:: TASKS AND EXERCISES ::
A. Reproduce verbatim the stretch of the article on the Biden administration and free speech from "Monday, July 31, 2023" through "censoring user speech.".
B. Proceed with the article on the Biden administration and free speech, writing new text that picks up after its last sentence.

[[ PROVIDED TEXT open ]]

Monday, July 31, 2023

The Biden Administration’s Assault on Free Speech


Among the revelations in the so-called Twitter files was that government officials pressured social-media companies to censor posts unfavorable to the Biden administration. The White House has denied this, insisting that companies like Meta and Twitter adopted content-moderation policies on their own. But internal documents newly released by the House Judiciary Select Subcommittee on Weaponization of the Federal Government prove that government pressure led Meta to go beyond what it otherwise would have in censoring user speech.

Court-ordered discovery in Missouri v. Biden has already revealed that the White House strong-armed platforms into more censorship than they considered justified—prompting the judge to declare that the administration had made “arguably the most massive attack against free speech in United States’ history.” The new documents go further, showing that the administration drove much of Meta’s censorship.

In April 2021, Facebook (now Meta) executive Nick Clegg wrote to the company’s leaders, Mark Zuckerberg and Sheryl Sandberg: “We are facing continued pressure from external stakeholders, including the White House and the press, to remove more COVID-19 vaccine discouraging content” (emphasis in original). Mr. Clegg recounted a conversation he had with Andy Slavitt, then White House senior adviser for the Covid response. Mr. Clegg wrote that Mr. Slavitt was “outraged” that Facebook hadn’t taken down a meme, which joked that 10 years from now trial-lawyer commercials would be soliciting the vaccinated to seek damages. When Mr. Clegg protested that the administration was making “a significant incursion into traditional boundaries of free expression,” Mr. Slavitt (according to Mr. Clegg) dismissed such First Amendment concerns on the ground that the objectionable meme “inhibits confidence in Covid vaccines.” This prompted Mr. Clegg to comment to his colleagues that “given what is at stake here,” the company should “regroup to take stock of where we are in our relations with the WH, and our internal methods too.”

Meta acquiesced to the administration’s pressure. An internal Aug. 2, 2021, email from a Facebook employee on the Trust and Safety Team noted: “Leadership asked Misinfo Policy and a couple of teams on Product Policy to brainstorm some additional policy levers we can pull to be more aggressive against Covid and vaccine misinformation. This is stemming from the continued criticism of our approach from the US administration and a desire to kick the tires further internally on creative options.”

An internal Meta email from a few weeks later confirms that the company increased its censorship under administration pressure. After discussing “our response to the Surgeon General on COVID-19 misinformation,” another employee on the Trust and Safety team wrote, “we agreed to further explore four discreet policy options for reducing the prevalence of COVID-19 misinformation on our platforms.” Those policies targeted 12 individuals known as the “Disinformation Dozen” and were implemented on the platform shortly after the Aug. 2 email, resulting in removal of these accounts and many others.

[[ PROVIDED TEXT closed ]]
[[ PROVIDED INFORMATION open ]]

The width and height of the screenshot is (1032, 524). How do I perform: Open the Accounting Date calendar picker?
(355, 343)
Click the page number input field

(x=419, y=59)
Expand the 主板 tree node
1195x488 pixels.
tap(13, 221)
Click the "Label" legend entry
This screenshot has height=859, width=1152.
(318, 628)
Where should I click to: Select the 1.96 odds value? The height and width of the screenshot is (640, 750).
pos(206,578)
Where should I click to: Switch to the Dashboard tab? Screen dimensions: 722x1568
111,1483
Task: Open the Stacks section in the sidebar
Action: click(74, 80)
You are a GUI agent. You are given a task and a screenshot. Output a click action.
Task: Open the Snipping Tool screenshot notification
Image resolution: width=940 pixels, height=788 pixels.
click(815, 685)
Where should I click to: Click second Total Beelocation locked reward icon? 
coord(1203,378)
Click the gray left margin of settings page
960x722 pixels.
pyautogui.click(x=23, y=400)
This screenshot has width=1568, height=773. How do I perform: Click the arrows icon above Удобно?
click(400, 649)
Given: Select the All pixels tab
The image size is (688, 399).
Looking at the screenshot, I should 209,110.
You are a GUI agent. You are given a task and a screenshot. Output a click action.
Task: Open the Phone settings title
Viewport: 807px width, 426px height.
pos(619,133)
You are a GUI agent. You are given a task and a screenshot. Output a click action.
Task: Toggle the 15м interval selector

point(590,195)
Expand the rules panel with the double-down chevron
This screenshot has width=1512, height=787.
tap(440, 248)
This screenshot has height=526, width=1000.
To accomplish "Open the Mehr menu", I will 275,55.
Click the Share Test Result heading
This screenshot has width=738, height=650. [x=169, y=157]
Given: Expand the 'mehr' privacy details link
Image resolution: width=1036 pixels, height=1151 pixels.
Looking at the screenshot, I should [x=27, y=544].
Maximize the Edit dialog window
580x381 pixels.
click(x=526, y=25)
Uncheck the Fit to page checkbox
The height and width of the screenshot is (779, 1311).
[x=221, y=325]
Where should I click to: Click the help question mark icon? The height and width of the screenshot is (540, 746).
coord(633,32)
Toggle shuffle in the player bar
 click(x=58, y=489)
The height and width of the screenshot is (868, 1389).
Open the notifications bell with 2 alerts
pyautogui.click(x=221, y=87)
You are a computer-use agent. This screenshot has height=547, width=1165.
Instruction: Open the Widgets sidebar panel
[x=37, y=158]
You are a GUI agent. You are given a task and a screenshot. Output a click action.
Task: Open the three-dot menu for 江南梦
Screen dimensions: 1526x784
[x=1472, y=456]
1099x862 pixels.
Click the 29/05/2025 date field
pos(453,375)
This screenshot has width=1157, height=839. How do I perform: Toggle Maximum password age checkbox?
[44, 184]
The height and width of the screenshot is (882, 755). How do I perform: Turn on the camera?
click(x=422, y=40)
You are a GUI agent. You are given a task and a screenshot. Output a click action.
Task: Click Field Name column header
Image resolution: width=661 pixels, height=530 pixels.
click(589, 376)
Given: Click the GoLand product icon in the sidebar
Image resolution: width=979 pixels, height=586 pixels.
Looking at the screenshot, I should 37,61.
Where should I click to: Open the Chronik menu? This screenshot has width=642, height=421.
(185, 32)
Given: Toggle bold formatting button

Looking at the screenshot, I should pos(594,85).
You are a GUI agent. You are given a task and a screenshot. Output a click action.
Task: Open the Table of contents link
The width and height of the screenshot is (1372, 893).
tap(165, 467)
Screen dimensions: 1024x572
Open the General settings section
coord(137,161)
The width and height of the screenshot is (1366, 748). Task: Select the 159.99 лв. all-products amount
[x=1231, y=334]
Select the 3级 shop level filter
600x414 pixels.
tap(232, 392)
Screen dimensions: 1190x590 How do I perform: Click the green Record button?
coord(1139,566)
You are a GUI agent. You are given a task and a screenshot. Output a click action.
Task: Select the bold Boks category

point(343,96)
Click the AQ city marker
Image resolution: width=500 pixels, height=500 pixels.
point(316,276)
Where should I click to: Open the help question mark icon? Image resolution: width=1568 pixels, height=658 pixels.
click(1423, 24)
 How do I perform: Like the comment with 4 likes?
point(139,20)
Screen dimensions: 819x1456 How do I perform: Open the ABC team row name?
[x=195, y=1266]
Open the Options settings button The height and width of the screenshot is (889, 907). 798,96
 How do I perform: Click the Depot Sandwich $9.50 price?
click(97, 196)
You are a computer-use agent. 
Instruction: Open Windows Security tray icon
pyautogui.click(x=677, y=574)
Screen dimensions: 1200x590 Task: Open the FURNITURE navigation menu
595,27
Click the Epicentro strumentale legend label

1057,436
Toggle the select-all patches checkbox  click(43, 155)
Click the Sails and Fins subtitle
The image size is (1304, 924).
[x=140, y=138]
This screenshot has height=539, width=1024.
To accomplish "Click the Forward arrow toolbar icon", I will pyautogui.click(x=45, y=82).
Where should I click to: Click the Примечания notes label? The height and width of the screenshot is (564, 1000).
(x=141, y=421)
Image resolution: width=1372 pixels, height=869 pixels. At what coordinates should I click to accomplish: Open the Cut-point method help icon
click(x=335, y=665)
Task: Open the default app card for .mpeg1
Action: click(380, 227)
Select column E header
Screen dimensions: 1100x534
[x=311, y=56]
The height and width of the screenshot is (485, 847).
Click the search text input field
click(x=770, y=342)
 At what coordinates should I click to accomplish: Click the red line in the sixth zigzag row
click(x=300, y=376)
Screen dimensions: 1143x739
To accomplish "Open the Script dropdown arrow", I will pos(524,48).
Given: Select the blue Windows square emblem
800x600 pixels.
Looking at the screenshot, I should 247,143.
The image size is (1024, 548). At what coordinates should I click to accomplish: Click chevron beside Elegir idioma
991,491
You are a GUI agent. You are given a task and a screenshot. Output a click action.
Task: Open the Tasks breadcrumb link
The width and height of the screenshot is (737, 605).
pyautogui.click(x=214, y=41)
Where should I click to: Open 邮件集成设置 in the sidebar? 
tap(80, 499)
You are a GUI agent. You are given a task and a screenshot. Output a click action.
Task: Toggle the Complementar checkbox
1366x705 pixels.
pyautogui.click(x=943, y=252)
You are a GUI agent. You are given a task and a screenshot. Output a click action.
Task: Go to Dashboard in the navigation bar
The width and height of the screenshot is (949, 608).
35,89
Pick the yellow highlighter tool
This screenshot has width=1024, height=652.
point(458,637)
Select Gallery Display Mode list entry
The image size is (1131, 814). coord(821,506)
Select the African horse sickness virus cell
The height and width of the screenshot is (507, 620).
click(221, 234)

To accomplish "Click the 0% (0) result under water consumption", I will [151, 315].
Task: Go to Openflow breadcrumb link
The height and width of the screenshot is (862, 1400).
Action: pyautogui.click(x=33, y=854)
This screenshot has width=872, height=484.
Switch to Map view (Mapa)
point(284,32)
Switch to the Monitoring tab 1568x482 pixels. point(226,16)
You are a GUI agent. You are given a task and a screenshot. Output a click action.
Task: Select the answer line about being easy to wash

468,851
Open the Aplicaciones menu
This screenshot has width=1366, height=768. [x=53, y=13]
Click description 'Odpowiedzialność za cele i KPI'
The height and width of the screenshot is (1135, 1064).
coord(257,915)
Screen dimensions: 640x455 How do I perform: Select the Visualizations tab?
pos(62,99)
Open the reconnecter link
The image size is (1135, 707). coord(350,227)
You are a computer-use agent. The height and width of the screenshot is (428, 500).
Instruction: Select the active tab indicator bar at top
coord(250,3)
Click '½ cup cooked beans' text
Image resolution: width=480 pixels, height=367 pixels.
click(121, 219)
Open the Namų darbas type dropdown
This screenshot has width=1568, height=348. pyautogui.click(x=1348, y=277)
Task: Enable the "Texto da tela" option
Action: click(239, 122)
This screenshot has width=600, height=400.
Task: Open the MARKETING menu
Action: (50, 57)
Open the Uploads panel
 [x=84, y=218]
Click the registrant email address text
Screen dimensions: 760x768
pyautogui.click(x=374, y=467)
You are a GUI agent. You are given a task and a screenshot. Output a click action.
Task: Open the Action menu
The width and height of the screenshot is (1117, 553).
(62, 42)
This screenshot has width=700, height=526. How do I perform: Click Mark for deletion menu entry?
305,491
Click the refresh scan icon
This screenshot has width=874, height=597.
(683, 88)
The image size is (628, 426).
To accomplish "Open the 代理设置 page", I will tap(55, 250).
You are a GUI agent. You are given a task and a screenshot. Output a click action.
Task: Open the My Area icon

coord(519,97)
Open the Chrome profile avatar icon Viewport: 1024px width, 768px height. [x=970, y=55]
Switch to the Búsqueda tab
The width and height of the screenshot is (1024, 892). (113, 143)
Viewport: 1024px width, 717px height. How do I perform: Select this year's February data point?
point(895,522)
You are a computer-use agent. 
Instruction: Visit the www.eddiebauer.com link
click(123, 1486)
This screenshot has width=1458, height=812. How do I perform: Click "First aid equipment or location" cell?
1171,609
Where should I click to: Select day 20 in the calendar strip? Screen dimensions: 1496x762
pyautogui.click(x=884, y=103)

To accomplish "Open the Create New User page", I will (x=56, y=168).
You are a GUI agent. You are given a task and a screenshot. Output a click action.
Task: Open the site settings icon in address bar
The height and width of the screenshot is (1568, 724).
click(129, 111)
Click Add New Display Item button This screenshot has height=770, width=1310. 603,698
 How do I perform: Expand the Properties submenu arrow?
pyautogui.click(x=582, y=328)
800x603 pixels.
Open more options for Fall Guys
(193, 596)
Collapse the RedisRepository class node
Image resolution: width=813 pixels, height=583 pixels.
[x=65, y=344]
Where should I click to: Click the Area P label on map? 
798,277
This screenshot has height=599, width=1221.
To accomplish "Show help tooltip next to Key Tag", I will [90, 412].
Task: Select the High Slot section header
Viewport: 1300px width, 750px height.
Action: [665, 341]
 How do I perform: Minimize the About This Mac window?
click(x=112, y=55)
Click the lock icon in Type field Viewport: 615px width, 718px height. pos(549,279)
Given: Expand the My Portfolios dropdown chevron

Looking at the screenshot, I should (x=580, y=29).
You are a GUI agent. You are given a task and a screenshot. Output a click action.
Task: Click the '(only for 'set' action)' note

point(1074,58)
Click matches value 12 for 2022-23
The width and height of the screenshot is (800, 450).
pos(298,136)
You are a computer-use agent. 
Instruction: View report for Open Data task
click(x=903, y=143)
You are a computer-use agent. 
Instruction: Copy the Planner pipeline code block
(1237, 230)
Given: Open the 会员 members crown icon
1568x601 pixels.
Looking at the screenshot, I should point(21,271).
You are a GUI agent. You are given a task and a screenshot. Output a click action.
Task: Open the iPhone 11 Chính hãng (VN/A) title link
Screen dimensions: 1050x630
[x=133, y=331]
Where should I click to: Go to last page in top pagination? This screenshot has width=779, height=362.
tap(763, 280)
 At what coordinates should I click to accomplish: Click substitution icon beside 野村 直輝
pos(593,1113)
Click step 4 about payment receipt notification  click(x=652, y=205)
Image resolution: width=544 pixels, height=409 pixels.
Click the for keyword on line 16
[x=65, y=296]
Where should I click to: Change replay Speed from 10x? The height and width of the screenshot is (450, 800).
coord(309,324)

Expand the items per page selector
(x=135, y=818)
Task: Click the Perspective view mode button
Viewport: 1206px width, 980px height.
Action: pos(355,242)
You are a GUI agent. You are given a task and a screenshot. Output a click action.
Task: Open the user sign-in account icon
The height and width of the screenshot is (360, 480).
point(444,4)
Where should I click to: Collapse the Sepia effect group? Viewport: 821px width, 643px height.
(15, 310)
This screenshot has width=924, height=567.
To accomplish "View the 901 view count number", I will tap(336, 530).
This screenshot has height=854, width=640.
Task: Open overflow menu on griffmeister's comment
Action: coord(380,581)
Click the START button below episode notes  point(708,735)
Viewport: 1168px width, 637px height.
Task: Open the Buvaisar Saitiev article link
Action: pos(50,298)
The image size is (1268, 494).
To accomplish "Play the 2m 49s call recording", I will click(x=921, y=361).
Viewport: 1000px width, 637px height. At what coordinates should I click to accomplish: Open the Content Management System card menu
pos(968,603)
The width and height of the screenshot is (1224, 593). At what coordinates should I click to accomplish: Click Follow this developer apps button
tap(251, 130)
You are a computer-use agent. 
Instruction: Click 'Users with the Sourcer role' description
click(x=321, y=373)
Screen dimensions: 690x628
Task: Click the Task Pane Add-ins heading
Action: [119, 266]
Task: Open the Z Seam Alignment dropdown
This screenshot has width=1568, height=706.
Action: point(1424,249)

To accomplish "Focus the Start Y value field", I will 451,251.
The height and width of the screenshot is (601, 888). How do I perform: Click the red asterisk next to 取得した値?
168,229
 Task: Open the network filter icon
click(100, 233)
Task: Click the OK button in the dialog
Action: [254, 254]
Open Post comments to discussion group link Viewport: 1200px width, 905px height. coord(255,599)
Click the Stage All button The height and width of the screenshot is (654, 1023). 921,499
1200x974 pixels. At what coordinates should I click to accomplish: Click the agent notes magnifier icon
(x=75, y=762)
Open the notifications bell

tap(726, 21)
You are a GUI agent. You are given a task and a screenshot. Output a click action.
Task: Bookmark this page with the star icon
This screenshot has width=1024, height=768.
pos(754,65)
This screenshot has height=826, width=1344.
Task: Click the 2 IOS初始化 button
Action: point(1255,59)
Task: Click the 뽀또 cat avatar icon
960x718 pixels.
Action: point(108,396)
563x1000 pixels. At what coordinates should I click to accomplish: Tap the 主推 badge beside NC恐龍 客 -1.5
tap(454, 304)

[[ PROVIDED INFORMATION closed ]]

:: TASK-BY-TASK OUTPUTS ::
A.
Monday, July 31, 2023

The Biden Administration’s Assault on Free Speech


Among the revelations in the so-called Twitter files was that government officials pressured social-media companies to censor posts unfavorable to the Biden administration. The White House has denied this, insisting that companies like Meta and Twitter adopted content-moderation policies on their own. But internal documents newly released by the House Judiciary Select Subcommittee on Weaponization of the Federal Government prove that government pressure led Meta to go beyond what it otherwise would have in censoring user speech.

B.
At the government’s behest, Facebook also adopted a policy of removing posts discussing the lab-leak theory. In July 2021, Mr. Clegg emailed his colleagues to find out “why we were removing—rather than demoting/labeling—claims that Covid is man made.” The company’s vice president in charge of content policy responded that “we were under pressure from the administration and others to do more” and continued with regret: “we shouldn’t have done that.”

The First Amendment prohibits the government from “abridging the freedom of speech.” Supreme Court doctrine makes clear that government can’t constitutionally evade the amendment by working through private companies. The newly released documents paint a clear picture of an administration running roughshod over these protections.

The Fifth U.S. Circuit Court of Appeals is poised to reconsider the injunction against the government in Missouri v. Biden early next month. The government’s case relies to a significant degree on the claim that it isn’t clear the government caused the platforms’ censorship. And the Sixth Circuit will soon be re-evaluating the denial of discovery in a similar case, Changizi v. HHS.

The latest revelations underscore the need for the injunction in Missouri and for discovery, not dismissal, in Changizi. If the appellate courts fail to recognize the spurious nature of the government’s position, the First Amendment might as well be a dead letter.

More generally, the nation needs to come to terms with the reality and scale of the assault on free speech. Our government has established a vast system of censorship. By keeping it largely secret, it has been able to exert unconstitutional control over medical, scientific and political speech, suppressing debate over questions of great public importance. This is a shocking constitutional violation. All of us, not only the courts, need to recognize what is at stake.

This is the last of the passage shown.